When a company buys a new fleet of delivery trucks, it can predict with reasonable accuracy how much more revenue it will generate by delivering more goods more quickly to more customers. That can make it easier to justify the investment. It’s rare, however, to find a CIO who can produce similar numbers for IT investments.
“As recently as two years ago, companies made IT investments to reduce cost, enhance productivity or solve specific business challenges,” says Thomas Pisello, president and CEO of Alinean, an Orlando, Fla.-based valuation consultancy. “Now with today’s economic climate, CIOs are under a lot of pressure to justify that budget and put a measure on value that may not be obvious.”
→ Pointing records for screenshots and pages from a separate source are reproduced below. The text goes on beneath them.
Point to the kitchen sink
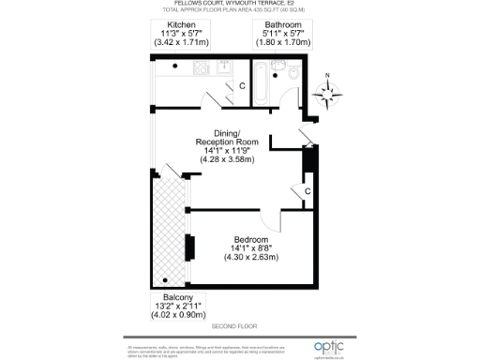coord(225,68)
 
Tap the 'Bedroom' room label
coord(253,240)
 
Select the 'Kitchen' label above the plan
coord(182,25)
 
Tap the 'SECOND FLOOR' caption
coord(234,325)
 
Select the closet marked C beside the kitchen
coord(241,86)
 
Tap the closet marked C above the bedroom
coord(308,191)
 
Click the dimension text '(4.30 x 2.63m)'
coord(253,260)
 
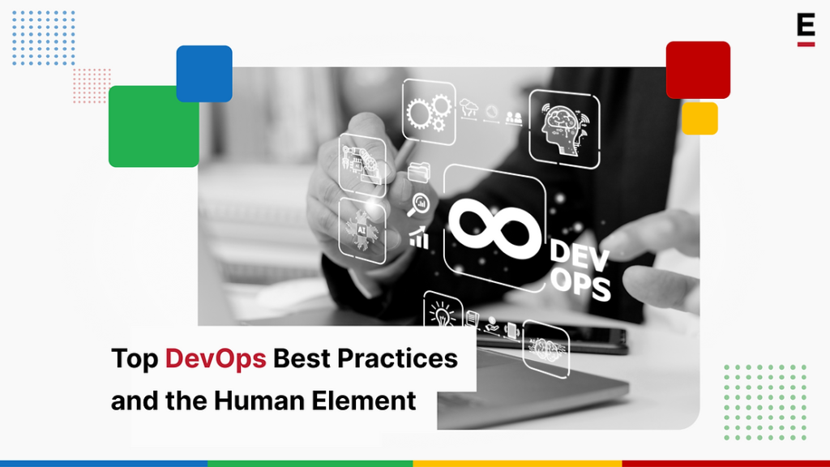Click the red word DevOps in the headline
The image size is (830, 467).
(x=216, y=358)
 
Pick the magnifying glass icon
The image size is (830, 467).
(x=421, y=204)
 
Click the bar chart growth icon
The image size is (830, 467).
(x=419, y=237)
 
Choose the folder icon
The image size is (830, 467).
(x=420, y=171)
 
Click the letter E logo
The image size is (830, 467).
(x=805, y=28)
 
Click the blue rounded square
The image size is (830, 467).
(x=204, y=73)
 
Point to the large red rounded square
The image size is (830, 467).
(x=698, y=70)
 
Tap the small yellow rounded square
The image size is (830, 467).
(x=700, y=118)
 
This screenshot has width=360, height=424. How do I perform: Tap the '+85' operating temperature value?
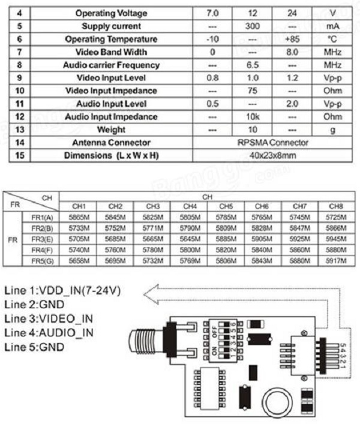pos(292,39)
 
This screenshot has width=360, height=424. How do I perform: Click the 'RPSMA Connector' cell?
pos(272,143)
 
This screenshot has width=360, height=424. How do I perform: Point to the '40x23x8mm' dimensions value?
pos(272,156)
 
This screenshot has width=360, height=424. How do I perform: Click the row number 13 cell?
pos(20,130)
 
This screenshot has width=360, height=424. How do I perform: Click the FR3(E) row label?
pos(41,239)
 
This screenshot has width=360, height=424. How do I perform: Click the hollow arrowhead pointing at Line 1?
pos(155,291)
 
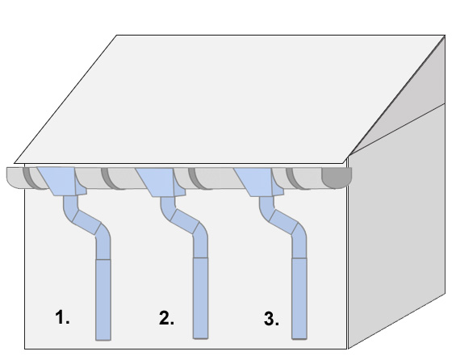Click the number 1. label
(62, 317)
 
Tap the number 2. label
(166, 318)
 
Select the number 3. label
(271, 318)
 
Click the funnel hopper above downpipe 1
(62, 181)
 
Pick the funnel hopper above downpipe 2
(161, 182)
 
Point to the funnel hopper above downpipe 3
(259, 182)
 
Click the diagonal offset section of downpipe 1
(86, 222)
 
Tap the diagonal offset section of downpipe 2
(185, 222)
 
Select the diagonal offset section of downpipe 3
(283, 222)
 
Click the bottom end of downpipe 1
(103, 340)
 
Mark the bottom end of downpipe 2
(201, 338)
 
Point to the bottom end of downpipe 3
(299, 338)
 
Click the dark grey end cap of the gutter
(337, 178)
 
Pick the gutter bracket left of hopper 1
(31, 178)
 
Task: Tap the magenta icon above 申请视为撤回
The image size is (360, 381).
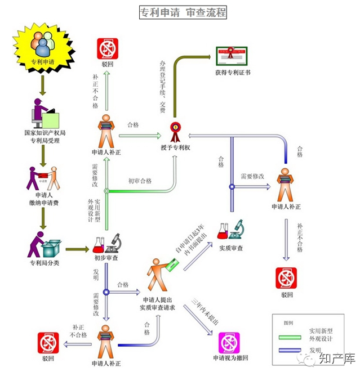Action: point(230,342)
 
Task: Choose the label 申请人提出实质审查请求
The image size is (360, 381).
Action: point(159,303)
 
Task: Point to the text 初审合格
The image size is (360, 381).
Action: point(139,181)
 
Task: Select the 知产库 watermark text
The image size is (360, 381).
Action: point(336,360)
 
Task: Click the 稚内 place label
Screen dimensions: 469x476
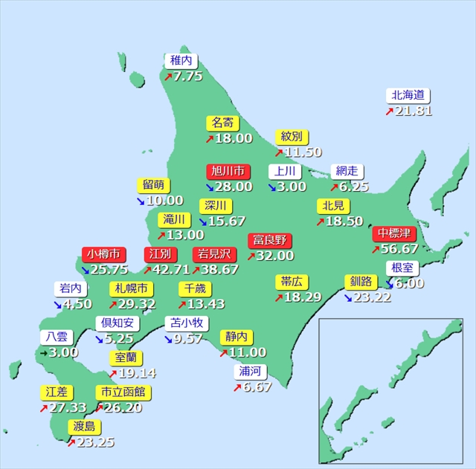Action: (181, 61)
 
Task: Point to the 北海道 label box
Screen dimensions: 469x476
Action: (408, 96)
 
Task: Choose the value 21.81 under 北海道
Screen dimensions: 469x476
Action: (414, 111)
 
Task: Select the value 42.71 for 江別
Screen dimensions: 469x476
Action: (170, 269)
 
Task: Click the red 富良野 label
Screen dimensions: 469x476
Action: (270, 241)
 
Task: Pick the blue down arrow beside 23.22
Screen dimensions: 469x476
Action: (348, 297)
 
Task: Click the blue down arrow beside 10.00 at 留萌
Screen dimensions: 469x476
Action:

One way to make the value of IT more obvious is to adopt a logical, repeatable framework?a valuation methodology. This framework helps identify and nurture those investments that ultimately contribute directly to the financial health of the organization. CIOs who have adopted these models say that they help establish a clear connection between IT and business strategy, link technology initiatives to shareholder value, facilitate negotiations with the CFO, and ultimately help them get more money for IT and spend it where it does the most good.
IT managers have it especially difficult when the business discussion moves from the subjective to the objective. Technology investments are often more expensive than they first appear, and the value they deliver is more difficult to measure. “IT buying is fundamentally more complex because of the range and quantity of inherent hidden costs and soft benefits,” says Pisello.
For sanity’s sake, we’ve divided the major methodologies into three categories: traditional, qualitative (also called heuristic) and probabilistic. Some techniques, like Economic Value Added (EVA), are more akin to building blocks than methodologies. Others, like Balanced Scorecard, try to be full-blown performance-management systems that cover everything from goal setting to incentive compensation. Whatever methodology you choose, keep in mind that the overarching goal of valuation is simple?to draw a direct line between IT investments and the enterprise’s bottom line.
Which One Is for You?
We’ve zeroed in on each plan as best we can, but it’s simply not possible to make a statement like, Portfolio Management is best suited for Web-based pizza delivery businesses. Choosing a valuation plan has at least as much to do with the way you, your department and your organization operate as it does with the individual merits of each approach, practitioners say.
Take a good look at how other functions in your organization value their investments. Douglas Hubbard is one of several analysts who express frustration at IT’s occasional lack of perspective. “You don’t have to dummy your numbers down,” Hubbard insists. “It’s time for IT to catch up with the business side.”